Distribution staff at Sir Philip Green’s Arcadia group are to stage a walk out today and Monday in support of a claim for the Real Living Wage.

The workers at Spectrum for Arcadia, a division of the DHL Logistics Supply Chain and members of the GMB union, voted in favour of the industrial action on Wednesday.

Most employees at the depot in Shirley near Birmingham are paid the national minimum wage of £7.20. But they are demanding the Real Living Wage – a voluntary amount decided by the Living Wage Foundation and set at £8.45 per hour.

Lidl and Ikea are among retailers that have hiked wages in order to meet this rate, which goes beyond the new national living wage of £7.50 per hour unveiled by Chancellor Philip Hammond.

“The way we have been treated by Arcadia is utterly shabby,” GMB organiser Dominic Hinks told City AM.

“On the ground, the company’s reps have been very good – but we are getting nothing from head office.
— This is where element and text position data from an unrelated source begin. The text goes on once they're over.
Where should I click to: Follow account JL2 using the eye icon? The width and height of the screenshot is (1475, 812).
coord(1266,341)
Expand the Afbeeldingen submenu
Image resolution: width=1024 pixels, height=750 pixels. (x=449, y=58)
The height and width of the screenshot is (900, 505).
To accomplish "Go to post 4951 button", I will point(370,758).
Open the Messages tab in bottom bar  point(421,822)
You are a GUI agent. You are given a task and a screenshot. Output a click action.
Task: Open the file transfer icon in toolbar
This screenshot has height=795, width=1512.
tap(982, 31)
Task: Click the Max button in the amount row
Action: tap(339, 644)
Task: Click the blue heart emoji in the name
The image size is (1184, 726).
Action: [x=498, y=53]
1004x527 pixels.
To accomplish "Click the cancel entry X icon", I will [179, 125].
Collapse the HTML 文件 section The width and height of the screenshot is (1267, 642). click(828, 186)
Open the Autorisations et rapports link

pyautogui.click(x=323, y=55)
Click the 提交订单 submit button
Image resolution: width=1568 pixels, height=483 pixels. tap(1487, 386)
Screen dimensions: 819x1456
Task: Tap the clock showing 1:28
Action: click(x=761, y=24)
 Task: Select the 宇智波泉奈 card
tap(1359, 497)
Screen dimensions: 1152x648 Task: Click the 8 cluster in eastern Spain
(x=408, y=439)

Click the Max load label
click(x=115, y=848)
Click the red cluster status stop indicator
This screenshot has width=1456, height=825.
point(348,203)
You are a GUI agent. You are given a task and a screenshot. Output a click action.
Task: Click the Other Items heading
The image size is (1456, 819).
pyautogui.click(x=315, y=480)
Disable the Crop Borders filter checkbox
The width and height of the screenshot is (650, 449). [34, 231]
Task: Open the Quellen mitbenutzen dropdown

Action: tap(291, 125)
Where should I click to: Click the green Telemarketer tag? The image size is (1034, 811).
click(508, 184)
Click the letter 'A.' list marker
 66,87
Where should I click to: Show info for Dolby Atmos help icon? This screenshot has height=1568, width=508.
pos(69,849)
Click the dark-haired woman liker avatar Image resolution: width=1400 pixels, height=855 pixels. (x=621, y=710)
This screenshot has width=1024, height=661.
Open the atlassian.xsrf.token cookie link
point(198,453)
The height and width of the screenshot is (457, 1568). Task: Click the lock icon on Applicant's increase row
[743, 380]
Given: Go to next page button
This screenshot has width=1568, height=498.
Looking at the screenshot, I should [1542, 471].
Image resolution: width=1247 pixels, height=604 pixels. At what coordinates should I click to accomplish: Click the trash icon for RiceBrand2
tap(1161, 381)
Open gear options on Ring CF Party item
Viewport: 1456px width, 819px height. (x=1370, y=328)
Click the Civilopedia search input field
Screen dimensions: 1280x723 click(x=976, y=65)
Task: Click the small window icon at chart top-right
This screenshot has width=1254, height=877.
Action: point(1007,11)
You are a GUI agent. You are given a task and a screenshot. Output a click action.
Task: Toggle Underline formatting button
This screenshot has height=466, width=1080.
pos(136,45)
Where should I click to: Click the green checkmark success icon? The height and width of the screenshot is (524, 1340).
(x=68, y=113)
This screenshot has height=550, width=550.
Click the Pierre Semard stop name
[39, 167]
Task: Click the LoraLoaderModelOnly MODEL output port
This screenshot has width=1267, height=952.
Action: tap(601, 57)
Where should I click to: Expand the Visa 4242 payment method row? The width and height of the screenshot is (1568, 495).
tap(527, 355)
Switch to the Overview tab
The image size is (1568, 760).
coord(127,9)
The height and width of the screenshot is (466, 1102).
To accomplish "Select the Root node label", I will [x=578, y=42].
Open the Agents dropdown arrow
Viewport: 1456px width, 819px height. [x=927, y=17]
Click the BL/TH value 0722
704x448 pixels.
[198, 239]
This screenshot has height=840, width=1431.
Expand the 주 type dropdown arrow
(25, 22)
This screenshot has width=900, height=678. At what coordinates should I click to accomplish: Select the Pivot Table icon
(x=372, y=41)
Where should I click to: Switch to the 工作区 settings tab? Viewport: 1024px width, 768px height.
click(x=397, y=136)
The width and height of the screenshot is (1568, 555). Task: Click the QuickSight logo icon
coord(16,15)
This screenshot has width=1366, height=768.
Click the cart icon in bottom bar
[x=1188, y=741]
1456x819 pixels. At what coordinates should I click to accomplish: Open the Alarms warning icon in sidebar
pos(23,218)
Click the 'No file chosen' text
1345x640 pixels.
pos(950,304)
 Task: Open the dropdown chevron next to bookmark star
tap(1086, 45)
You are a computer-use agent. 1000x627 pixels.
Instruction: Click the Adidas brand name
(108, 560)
We have even offered up counter proposals – but all we get in return is silence,” he said.

The union members also voted to strike on Cyber Monday.

Arcadia, which owns Topshop and Dorothy Perkins was understood to be very confident that the business would not suffer, however, because the 75 DHL staff proposing to strike form a minority of the distribution workforce.

Green is also under fire over the £571m pension deficit at collapsed department store retailer BHS.

Hopes of plugging the BHS pension fund before Christmas faded after Green’s advisers clashed with pension regulators earlier this week.

The former owner of BHS, which was placed into liquidation on Friday, claims he is owed £35m.